Available data:
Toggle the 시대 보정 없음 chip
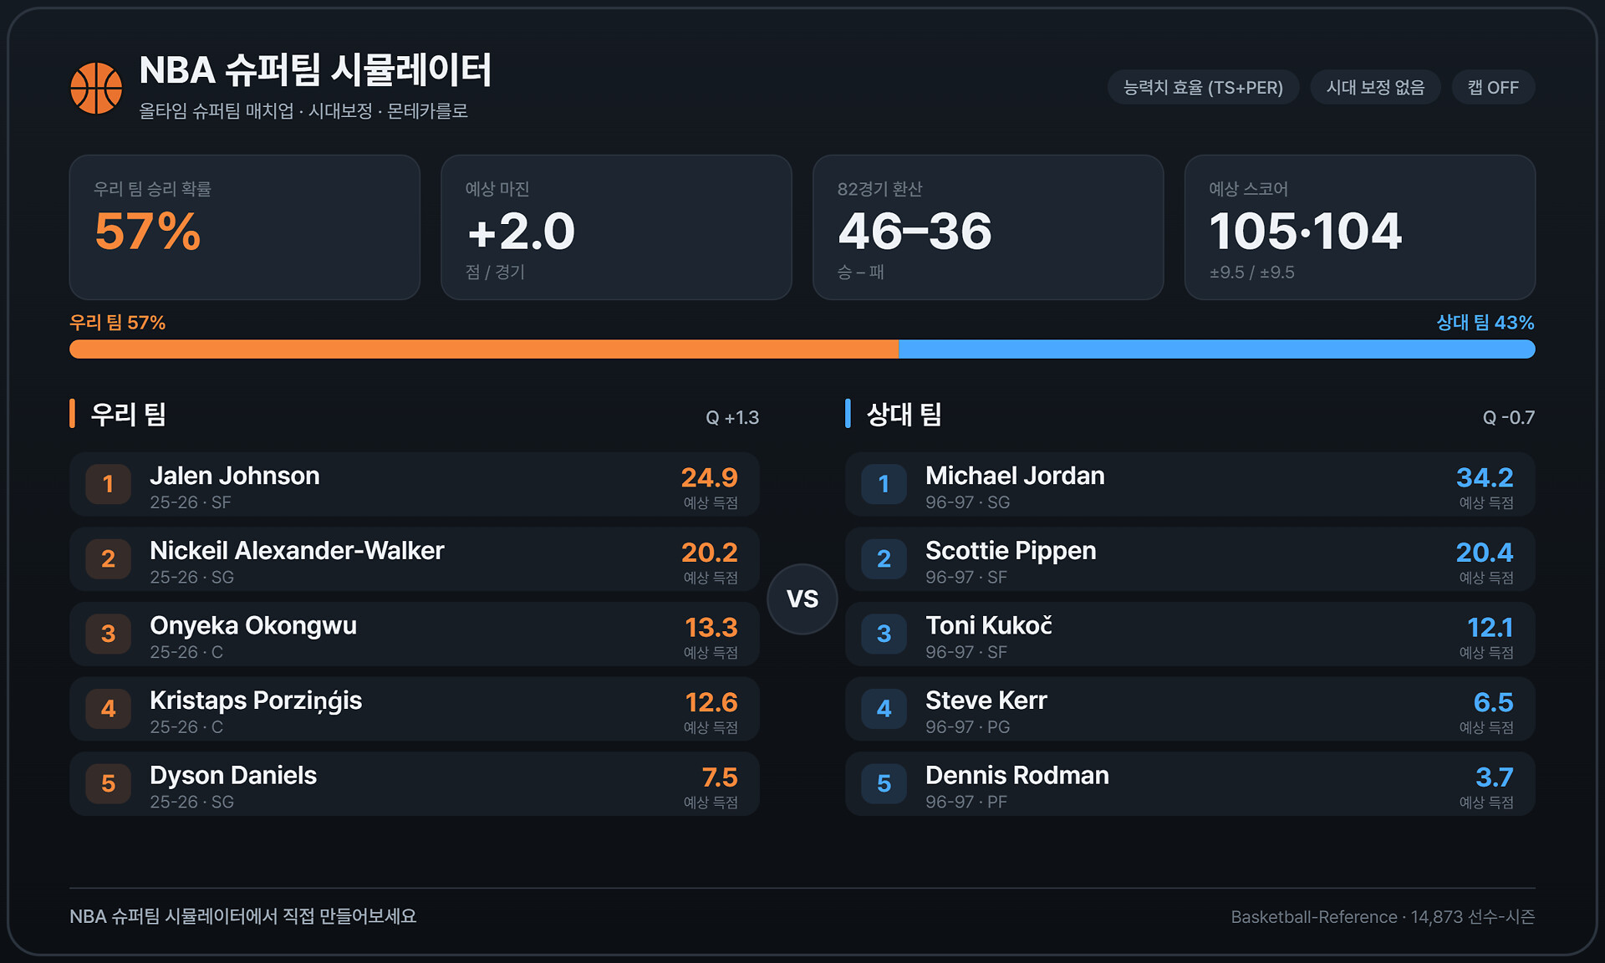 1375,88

---

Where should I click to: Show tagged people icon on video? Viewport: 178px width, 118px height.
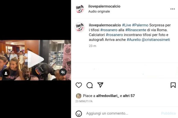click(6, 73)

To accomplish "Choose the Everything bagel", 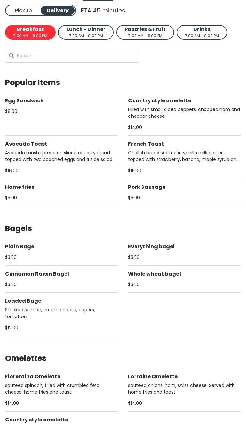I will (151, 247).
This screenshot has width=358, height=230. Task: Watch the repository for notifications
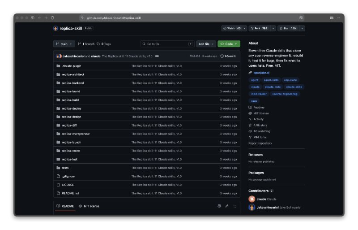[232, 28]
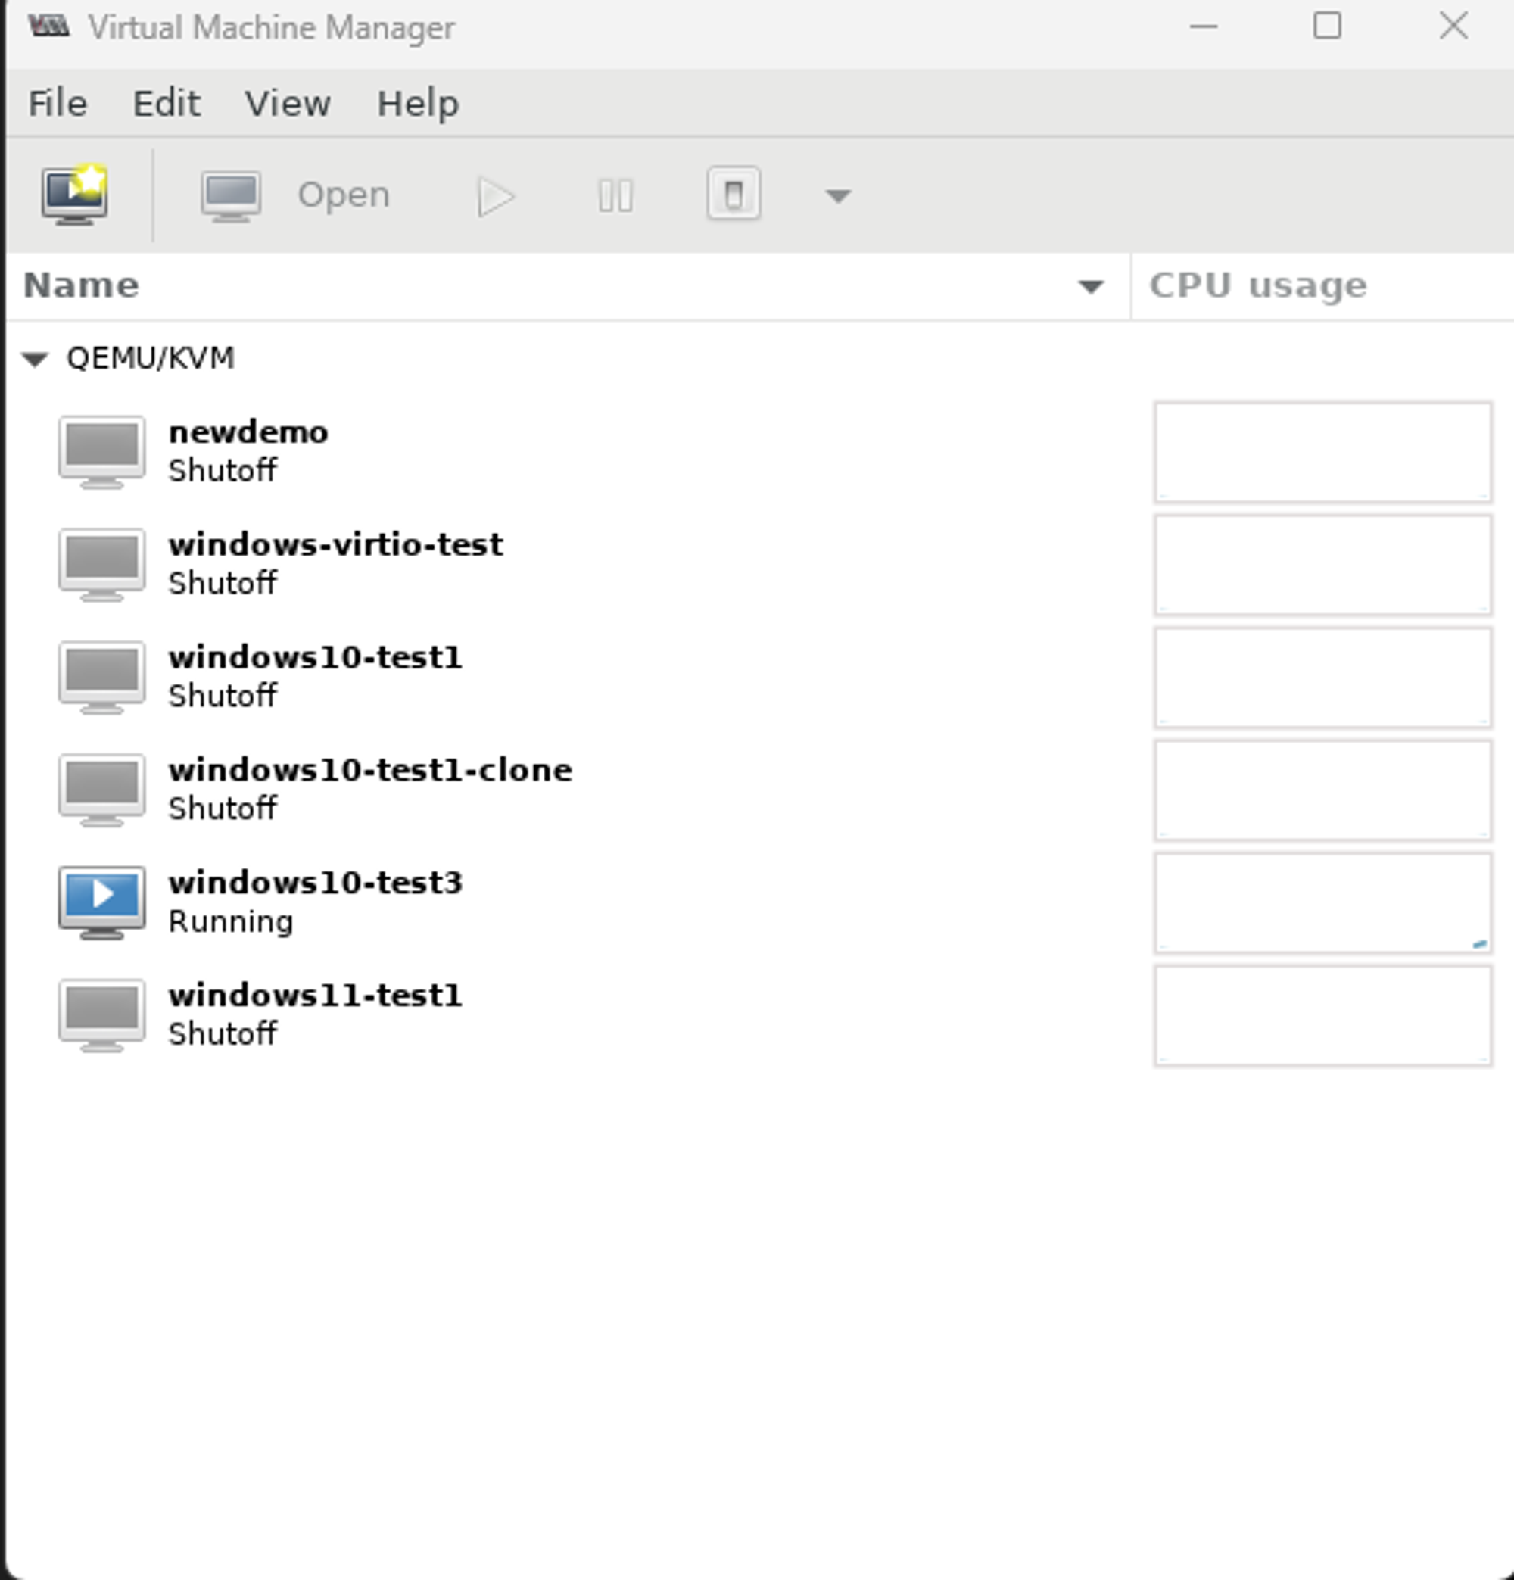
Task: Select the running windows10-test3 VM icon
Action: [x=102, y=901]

==

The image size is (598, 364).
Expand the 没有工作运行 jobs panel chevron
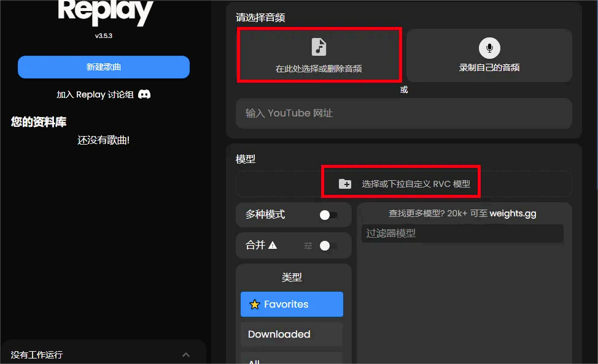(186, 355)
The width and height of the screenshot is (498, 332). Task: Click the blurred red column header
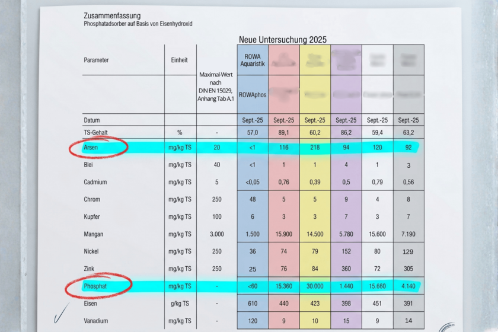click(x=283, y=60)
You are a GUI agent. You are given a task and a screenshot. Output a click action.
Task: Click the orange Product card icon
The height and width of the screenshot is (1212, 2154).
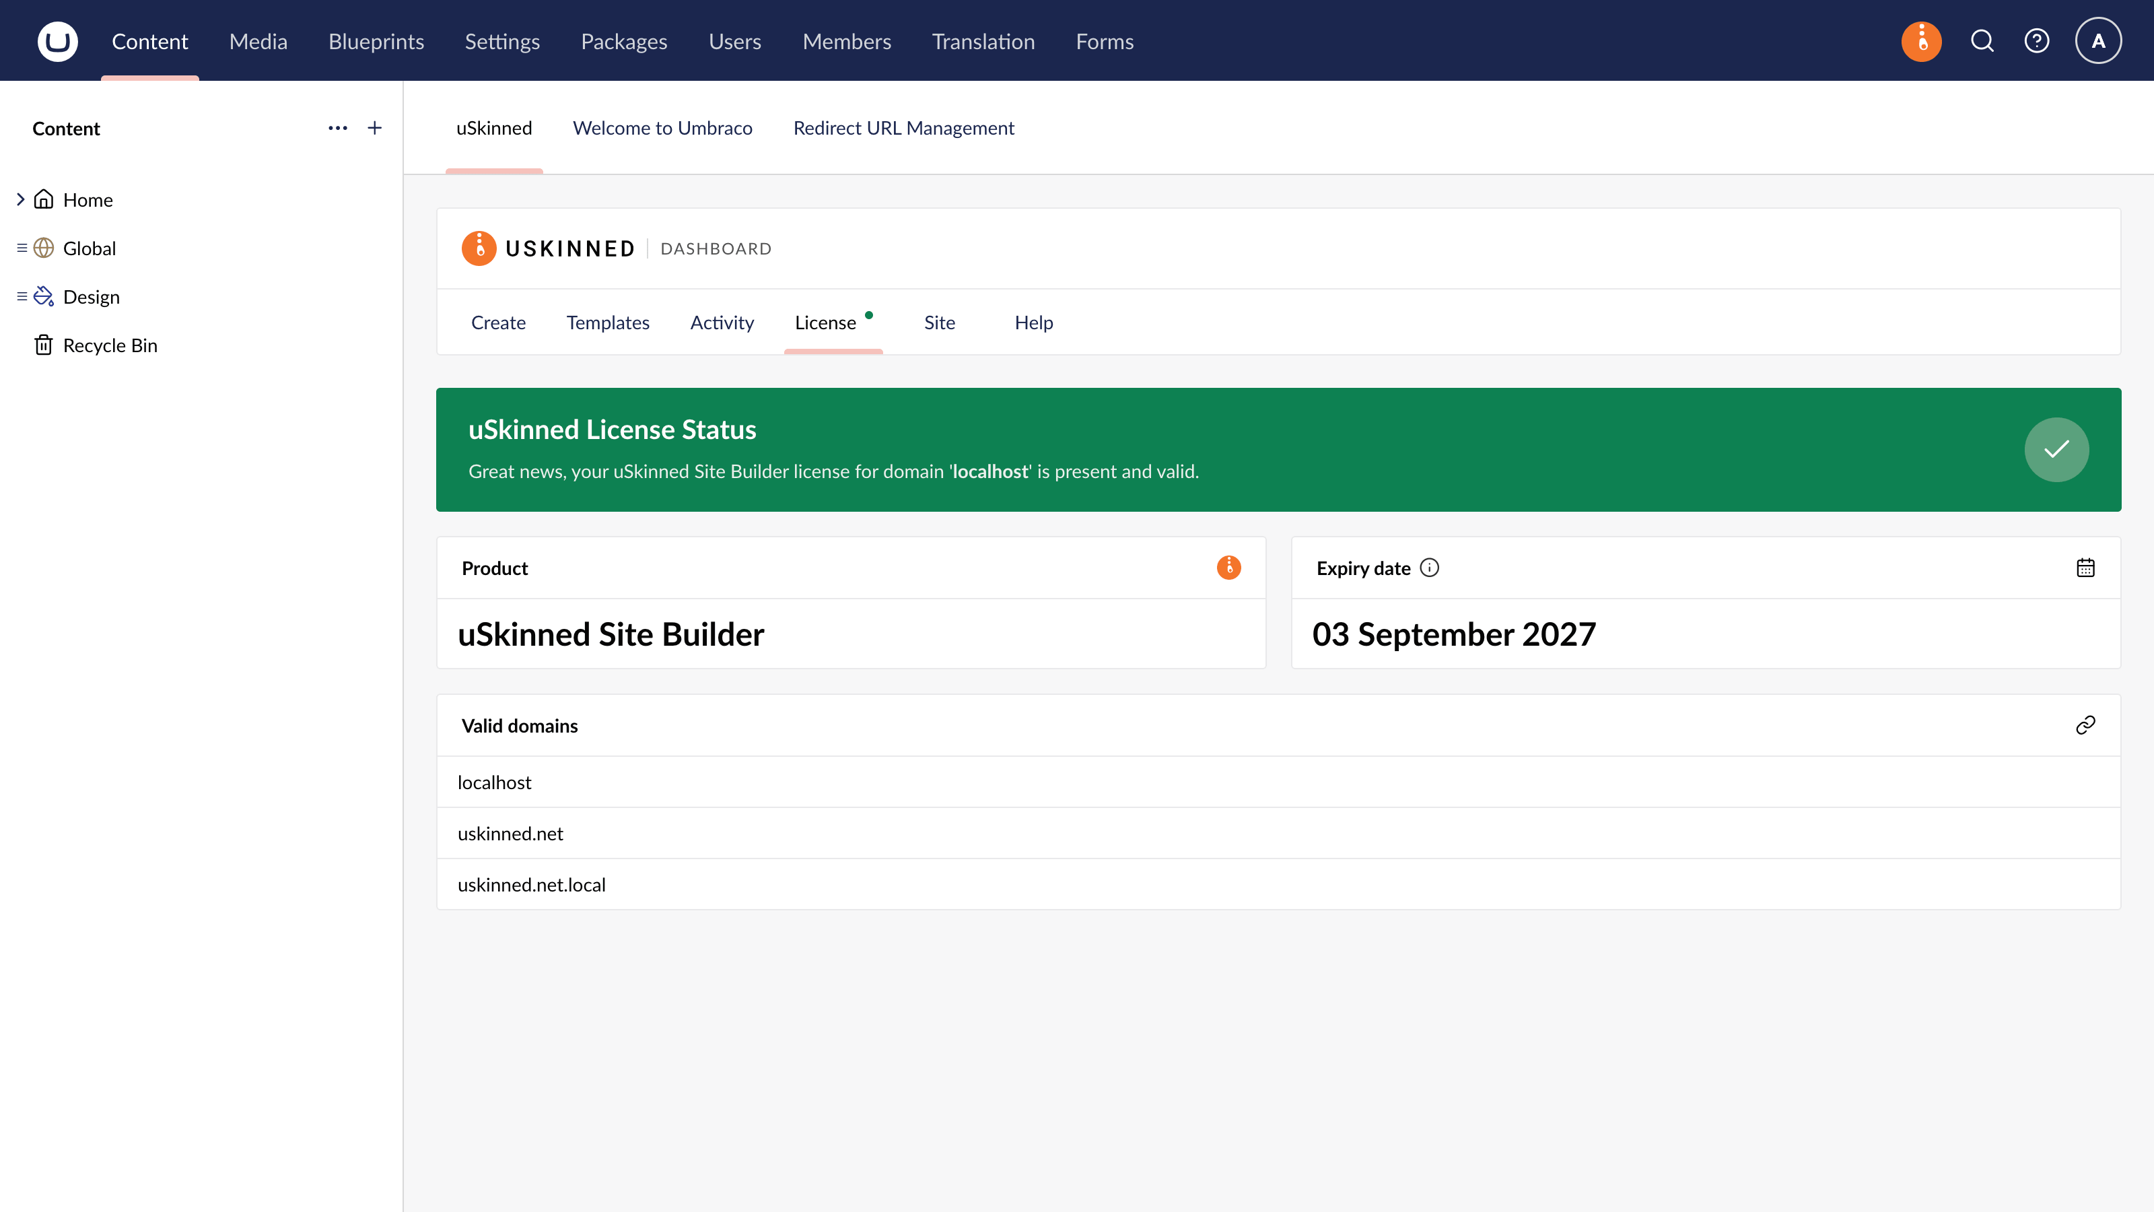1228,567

Stated task: Rewrite the records from the line containing "This screenshot has" through the line containing "Action: [x=102, y=901]", replacing "repository" with "project" and changing nothing else. Omit the pictures from your answer.

Answer:
This screenshot has width=358, height=230. Task: Watch the project for notifications
[232, 28]
Task: Select the running windows10-test3 VM icon
Action: [x=102, y=901]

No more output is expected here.